Il faut également parler franchement de la masse salariale. Recruter 3 000 agents est un choix politique assumé. Mais dans un contexte budgétaire exigeant, ce choix doit être accompagné d’un chiffrage pluriannuel transparent et d’indicateurs de performance précis. Quel sera le coût réel sur les prochaines années. Quels gains mesurables en délais, en qualité de service, en mobilisation des recettes ou en efficacité du contrôle sont attendus. Recruter sans lier l’effectif à la performance reviendrait à affaiblir la logique même du budget-programme. Le plus grand danger n’est ni budgétaire ni technique. Il est symbolique.
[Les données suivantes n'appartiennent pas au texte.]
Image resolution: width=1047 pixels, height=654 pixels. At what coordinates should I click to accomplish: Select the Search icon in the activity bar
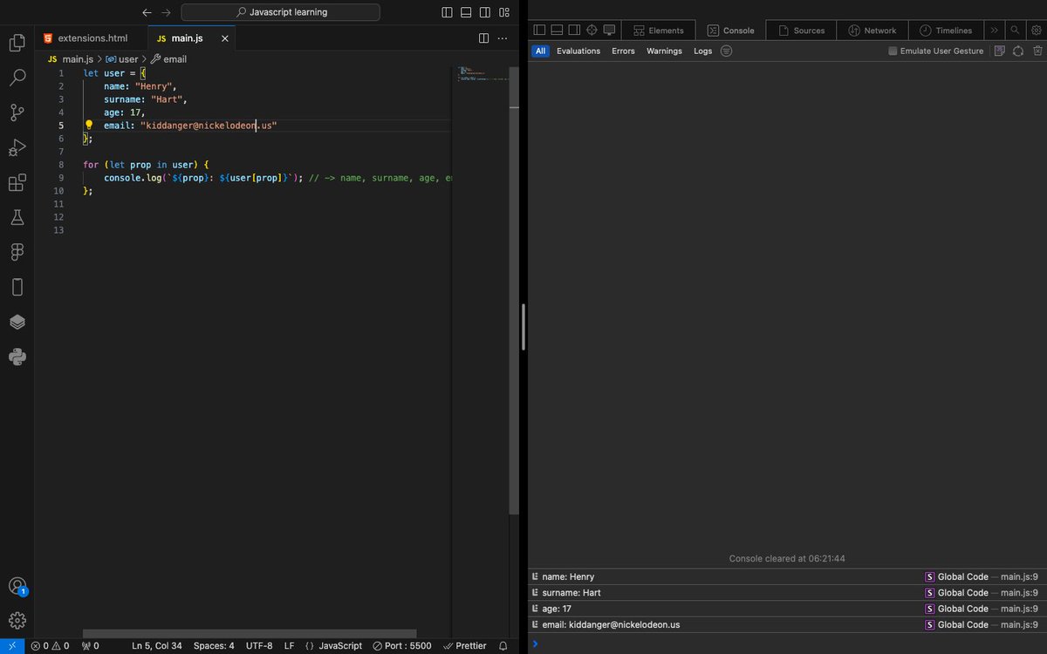pos(17,77)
En Mauritanie, le concours public est un rite républicain. S’il est perçu comme biaisé, même à tort, il nourrit un sentiment d’exclusion qui dépasse la question des postes. Il devient un marqueur social. La cacophonie informationnelle, les chiffres non confirmés, les spéculations sectorielles et les interprétations partisanes peuvent rapidement fragiliser l’opération.
L’État ne peut pas laisser le récit se construire sans lui. Il doit publier un document officiel consolidé détaillant le calendrier,les critères, les mécanismes d’anonymisation, les modalités de recours et la gestion des incidents techniques. Il doit mettre en place un tableau de bord public régulier, annoncer un audit indépendant du dispositif numérique, prévoir une procédure de secours connue à l’avance. Il doit former les candidats, former les encadrants, expliquer et répéter. Anticiper le doute plutôt que le subir.
Recruter, oui. Digitaliser, oui. Réformer, oui. Mais préparer, former, reconnaître la sociologie administrative et sécuriser la confiance publique surtout. La modernisation administrative n’échoue pas par manque d’innovation. Elle échoue lorsqu’elle ignore les réalités humaines sur lesquelles elle prétend s’imposer. La réussite de ce recrutement ne dépendra pas des tablettes ni des algorithmes. Il dépendra de la capacité de l’État à anticiper les tensions, à reconnaître les frustrations internes et à transformer une réforme technique en progrès institutionnel partagé.